OREANDA-NEWS. Fitch Ratings has affirmed the ratings on Utah Housing Corporation's (UHC) single-family mortgage bonds (May 2007 Indenture) as follows:

--\$159.3 million class I bonds at 'AAA';
--\$20 million class II bonds at 'AA'.

The Rating Outlook is Stable.

SECURITY

The bonds are secured by all assets and revenues under the indenture which are mainly comprised of mortgage loans, investments, and reserve funds. The assets and revenues of the trust estate secure the class I and II bonds on a senior basis to the class III bonds (rated 'AA-'; Stable Outlook).

KEY RATING DRIVERS

SUFFICIENT ASSET PARITY LEVELS: As of Dec. 31, 2014, the class I and II bonds had asset parity levels of 120% and 107%, respectively.

STRONG PROGRAM PROVISIONS: The various supplemental indentures provide for strong asset parity requirements and the average requirements for the class I bonds is 111.5% and the class II bonds is 101.5%.

FEDERALLY INSURED PORTFOLIO: The program's loan portfolio is 98% insured by FHA and 2% insured by VA, mitigating concerns over potential loan losses.

SUCCESSFUL MANAGEMENT PERSONNEL: UHC has an experienced management team that has demonstrated their expertise in addressing market challenges that affected their bond programs.

WEAK DEBT STRUCTURE: UHC has been unable to economically redeem certain variable rate debt obligations within the program due to the high termination fees of existing hedging contracts tied to the debt. This has resulted in negative arbitrage, and operating losses, within the program as mortgages prepay and proceeds are invested in lower interest income yielding investments.

RATING SENSITIVITIES

HIGH LOAN PREPAYMENTS/LOW INTEREST RATES: Given the current debt structure and low interest rate environment, if UHC mortgage loans continue to experience accelerated prepayments speeds, the program may experience negative arbitrage and/or high termination fees which could increase program operating losses and put negative pressure on the class I and II ratings.

INABILITY TO MAINTAIN PROGRAM PROVISIONS: A failure to meet the asset parity requirements on the class I and II bonds would be viewed as a credit negative and would most likely result in a downgrade of the program ratings.

CREDIT PROFILE

The affirmation of the class I and II bonds reflects current asset parity ratios, the strong program provisions, and the UHC's on-going financial support for the program. As of Dec. 31, 2014, the class I and II bonds had asset parity levels of 120% and 107%, respectively.

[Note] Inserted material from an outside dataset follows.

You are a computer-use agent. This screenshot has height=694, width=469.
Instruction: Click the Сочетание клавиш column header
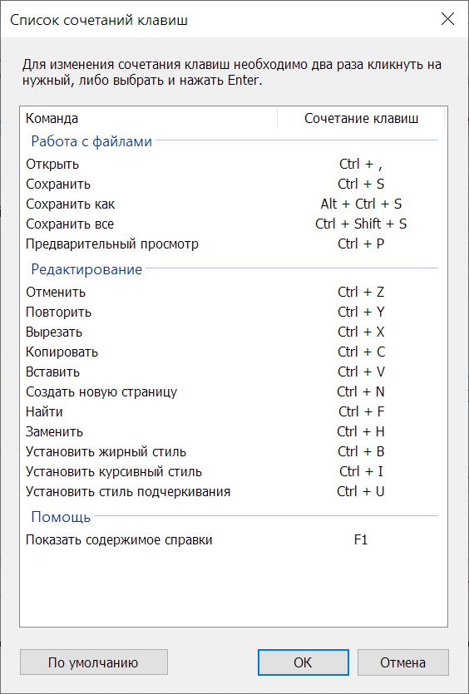[x=361, y=119]
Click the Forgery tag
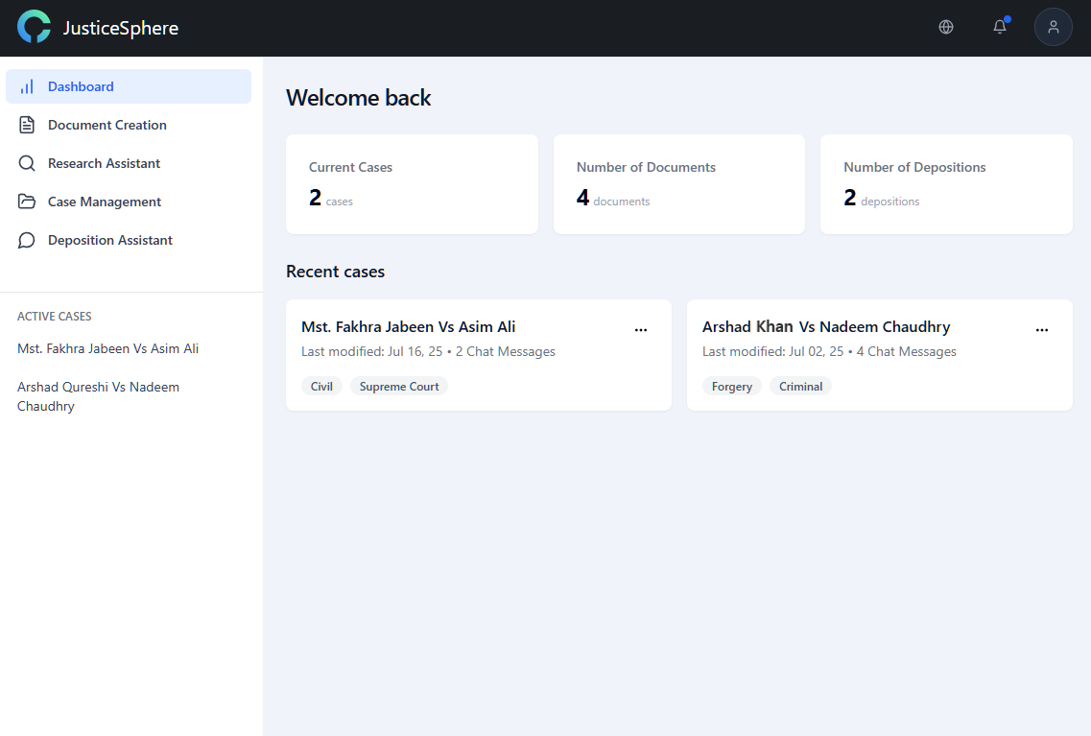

The program's assets are primarily comprised of \$84 million in program loans and \$107 million in investments, which are primarily invested in various money market funds. As of Dec. 31, 2014, the loan portfolio had a delinquency rate of 7.23% which is higher than state and national averages. Concerns over loan losses are mitigated by the insurance on the loan portfolio which is currently 98.4% FHA-insured and 1.6% VA-insured.

Credit concerns stem from the program's operating losses which are attributed to the debt structure as approximately 82% of the debt under this program is variable-rate with all the variable-rate bonds being swapped to a synthetic fixed-rate. All of the variable-rate debt under this indenture is in the form of index bonds with no demand feature. UHC has been unable to economically redeem certain variable-rate debt obligations due to high termination fees of existing hedging contracts tied to the debt. As mortgages prepay, proceeds are reinvested in highly-rated, low interest yielding instruments which has resulted in negative arbitrage within the program. The negative arbitrage has led to operating losses within the program of \$3.5 million and \$4.4 million in the last two fiscal years, respectively.

Concerns over program operating losses are currently mitigated by UHC's management team. Management has indicated that it will provide financial support to maintain asset parity provisions, if necessary. Despite losses from the program, UHC has reported net income of \$14.3 million and \$7.7 million in the last two fiscal years, respectively. Additionally, unaudited interim financial statements demonstrate continued agency profitability during the mid-point of FY 2015. Although remote, based on Fitch's view of current management personnel and agency financial statements, if asset parity requirements are not met on the class I and II bonds, there will be negative pressure on the ratings and would most likely result in a downgrade of the bonds.